__TEXTAUSZUG__.
━━━━━━

Abgestempelt als Trump-Mann, als Klimaskeptiker, als Raumfahrt-Novize, versucht der neue NASA-Chef Jim Bridenstine nun, international Vertrauen zu gewinnen. Er tut dies mit überraschender Offenheit, mit Fachwissen und mit viel diplomatischem Geschick.
NASA-Administrator Jim Bridenstine

Es läuft etwas falsch in dieser Welt, wenn der Chef der wichtigsten Raumfahrtagentur auf einem der wichtigsten Raumfahrtkongresse öffentlich dazu aufgefordert wird, sich zum menschengemachten Klimawandel zu bekennen – und wenn er für diese Selbstverständlichkeit auch noch tosenden Applaus erhält.

Jim Bridenstine, seit einem halben Jahr Administrator der US-Raumfahrtagentur NASA, muss sich Anfang Oktober 2018 beim Internationalen Astronautischen Kongress (IAC) in Bremen genau dieser – im Grunde demütigenden – Prozedur unterziehen. Doch das Kreuzverhör auf offener Bühne hat seinen Grund: Bridenstine, ein bulliger Typ mit pausbäckigem College-Bubi-Gesicht, mit schlecht sitzenden Sakkos und einer Vorliebe für braune Schuhe, gilt als Trump-Günstling. Er ist gelernter Politiker, der Erste an der Spitze der NASA.

Er ist Wirtschaftswissenschaftler mit wenig Bezug zum Weltraum, von der Leitung eines winzigen Luft- und Raumfahrtmuseums in Tulsa einmal abgesehen, seinem Wahlkreis in Oklahoma. Vor allem aber ist Bridenstine in der Vergangenheit als Klimaskeptiker aufgefallen, als jemand, der Ausgaben für die Klimaforschung als Verschwendung abgekanzelt hat. Und so jemand steht an der Spitze der wichtigsten Raumfahrtagentur der Welt?

Eine Marionette Trumps – oder doch nicht?

Als US-Präsident Donald Trump vor mehr als einem Jahr den bis dahin weitgehend unbekannten republikanischen Abgeordneten zum neuen NASA-Administrator machen wollte, fragten sich daher nicht wenige: Sollte Bridenstine zur Abrissbirne der Raumfahrtbehörde werden, zumindest aber ihres Erdbeobachtungsprogramms – so wie es sein republikanischer Kollege Scott Pruitt, ebenfalls aus Oklahoma, bei der Umweltschutzbehörde EPA versuchte? Oder wollte Trump bewusst einen unerfahrenen, von seinen Gunsten abhängigen Raumfahrtneuling installieren, um bei Weltraumthemen selbst glänzen zu können? Schließlich ist die Raumfahrt immer für starke Bilder gut.

Der neue NASA-Chef | Jim Bridenstine (rechts) bei seiner Amtseinweihung mit Mike Pence, dem Vizepräsidenten der USA, am 23. April 2018.

━━━━━━

__ERFASSTE DATEN__.
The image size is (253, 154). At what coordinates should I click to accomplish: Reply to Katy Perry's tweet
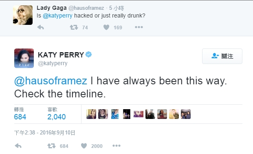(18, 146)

━━━━━━

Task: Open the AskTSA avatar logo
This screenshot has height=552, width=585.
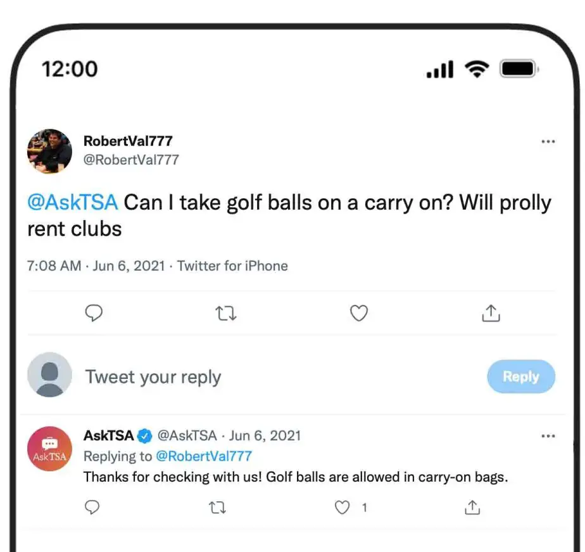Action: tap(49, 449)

━━━━━━

Gib aus dem Textauszug über Jim Bridenstine alles von „Jim Bridenstine, seit“ bis hinunter zu „der Spitze der NASA.“ wortgetreu wieder.

Jim Bridenstine, seit einem halben Jahr Administrator der US-Raumfahrtagentur NASA, muss sich Anfang Oktober 2018 beim Internationalen Astronautischen Kongress (IAC) in Bremen genau dieser – im Grunde demütigenden – Prozedur unterziehen. Doch das Kreuzverhör auf offener Bühne hat seinen Grund: Bridenstine, ein bulliger Typ mit pausbäckigem College-Bubi-Gesicht, mit schlecht sitzenden Sakkos und einer Vorliebe für braune Schuhe, gilt als Trump-Günstling. Er ist gelernter Politiker, der Erste an der Spitze der NASA.